*** DATA FOR REVIEW Section Begins ***
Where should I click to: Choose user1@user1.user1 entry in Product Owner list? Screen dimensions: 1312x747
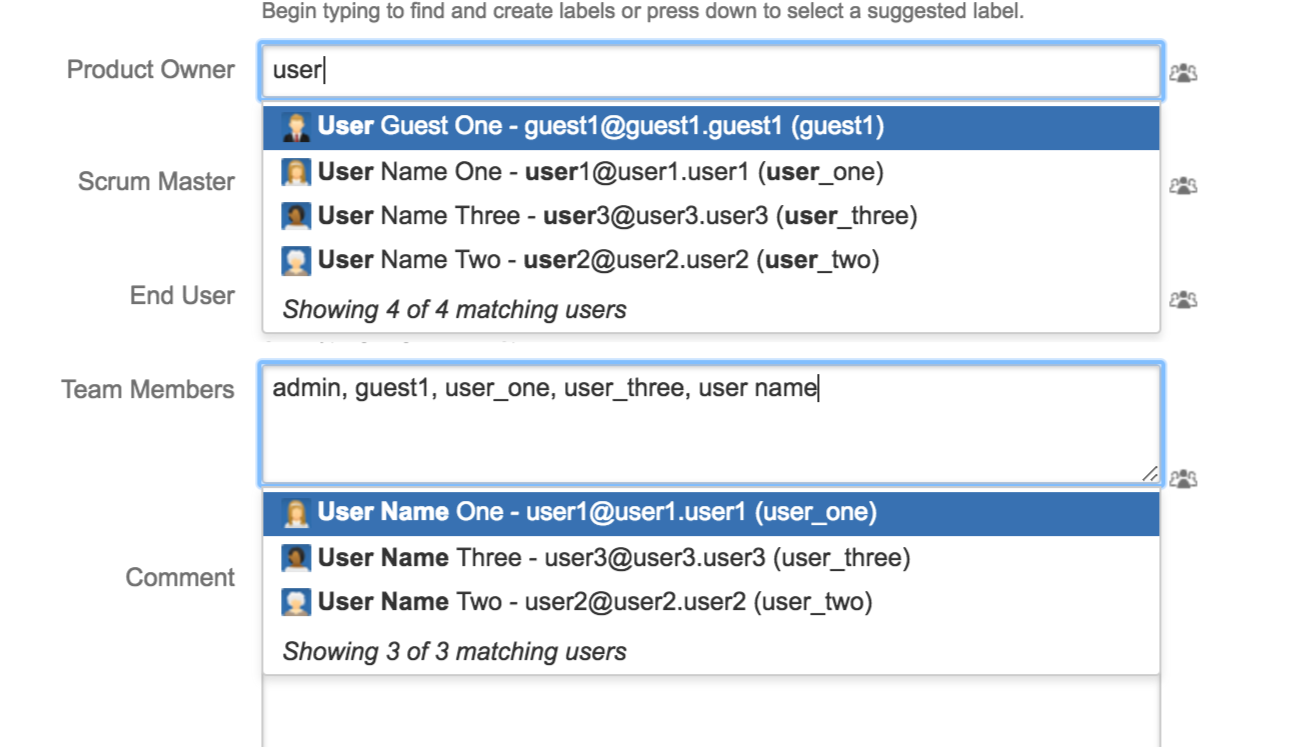[x=600, y=172]
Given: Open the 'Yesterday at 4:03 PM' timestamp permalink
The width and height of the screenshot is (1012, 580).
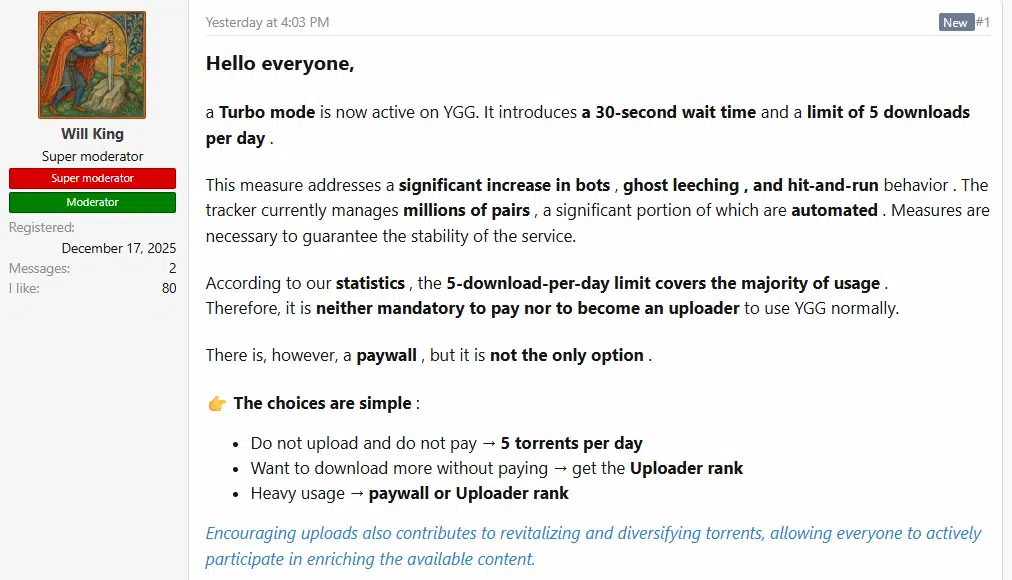Looking at the screenshot, I should (267, 22).
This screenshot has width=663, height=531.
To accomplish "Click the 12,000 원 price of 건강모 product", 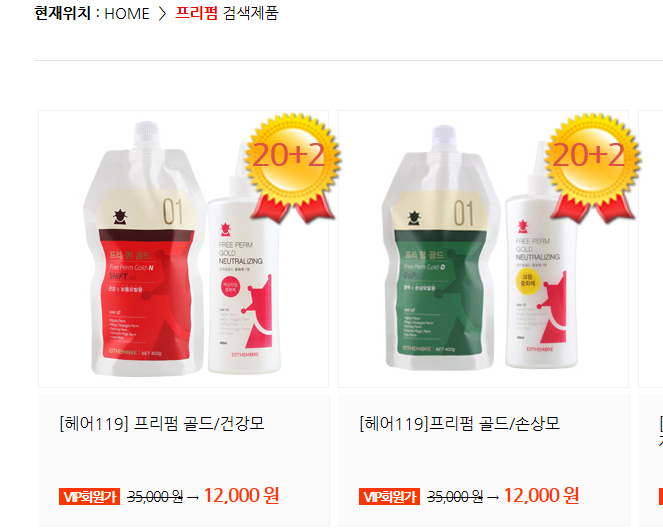I will pyautogui.click(x=241, y=495).
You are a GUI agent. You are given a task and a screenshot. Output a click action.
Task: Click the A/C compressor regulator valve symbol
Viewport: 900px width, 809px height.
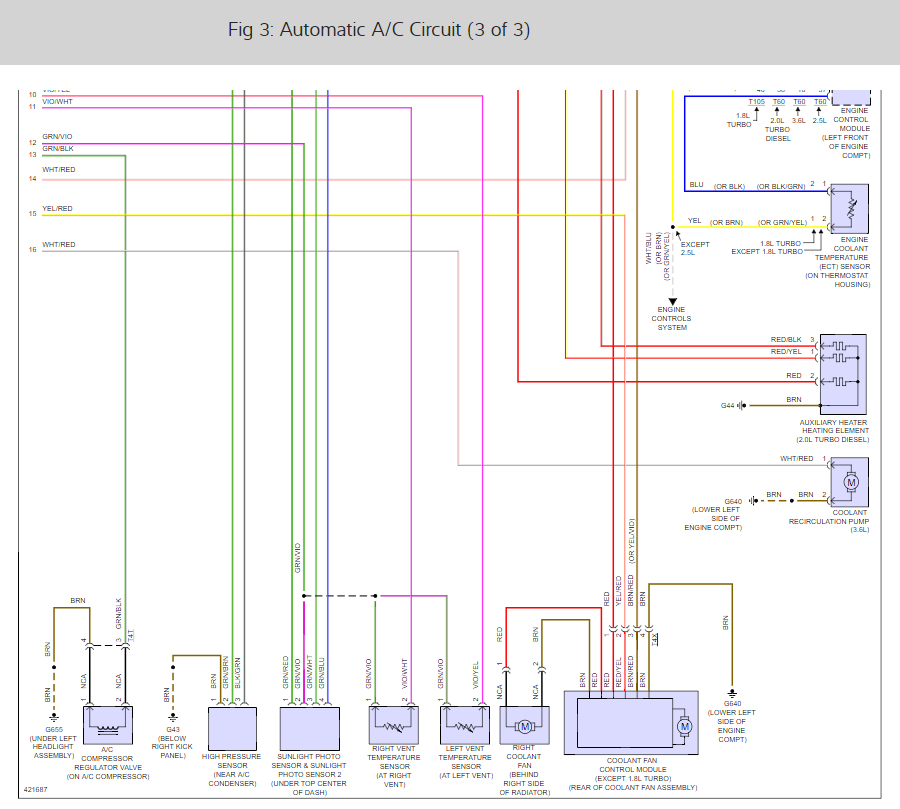(x=108, y=725)
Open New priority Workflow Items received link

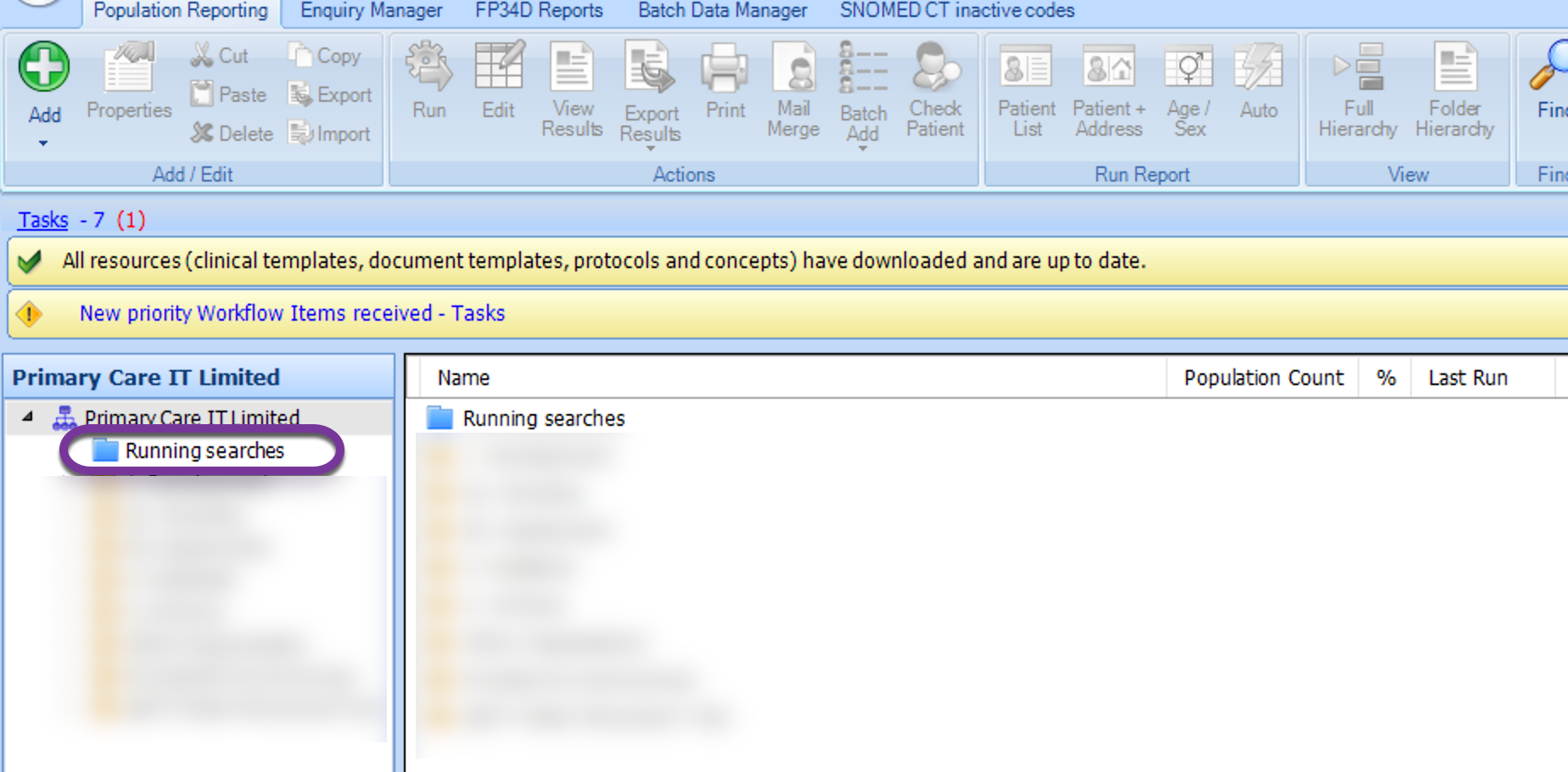[x=292, y=313]
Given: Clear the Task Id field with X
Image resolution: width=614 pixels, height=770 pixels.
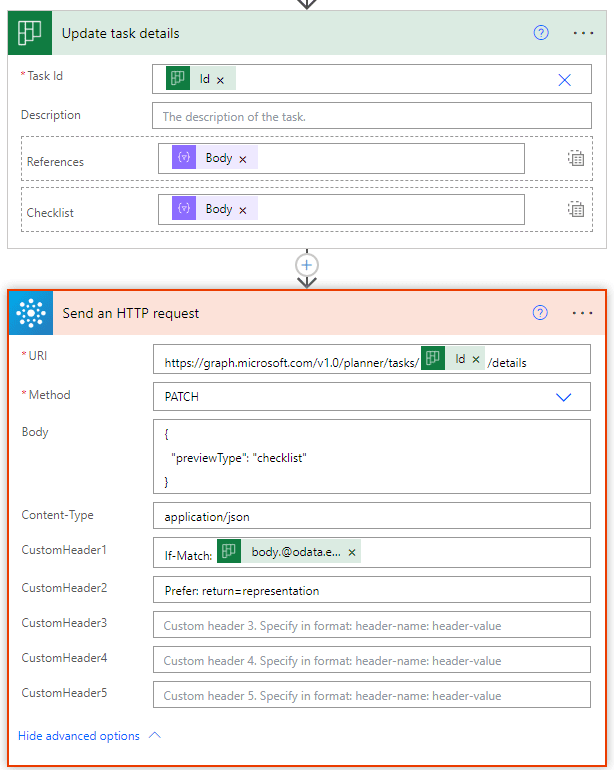Looking at the screenshot, I should tap(564, 80).
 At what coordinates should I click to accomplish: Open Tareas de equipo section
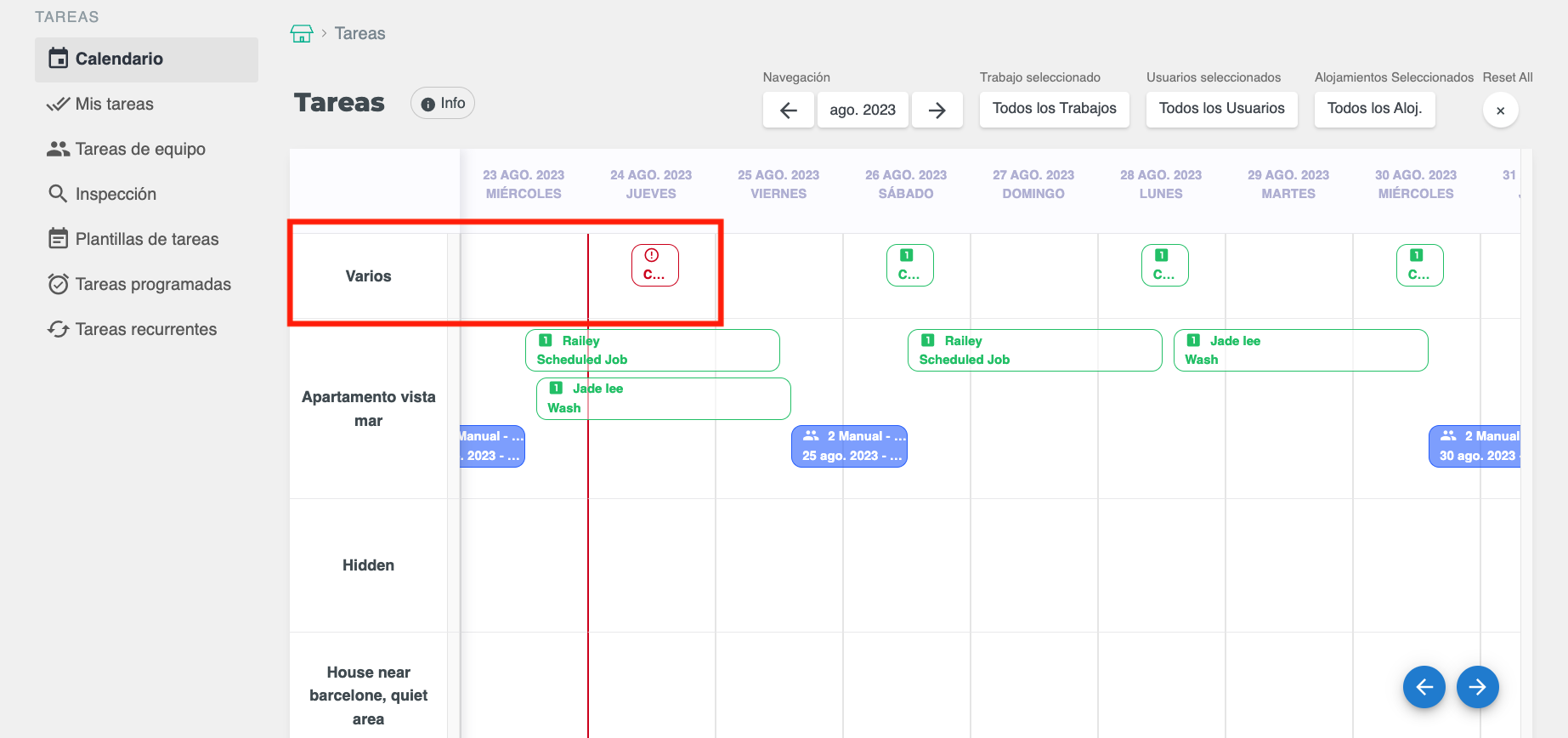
*** DATA FOR REVIEW Section Ends ***
**WHAT IS NEEDED**
Write out exactly the lines from the line that contains "Given: Clear the Task Id field with X" through the end of the material, including both ends. No pictures belong in the copy.

**OUTPUT FOR THIS TASK**
Given: Clear the Task Id field with X
Image resolution: width=614 pixels, height=770 pixels.
Looking at the screenshot, I should tap(564, 80).
 At what coordinates should I click to accomplish: Open Tareas de equipo section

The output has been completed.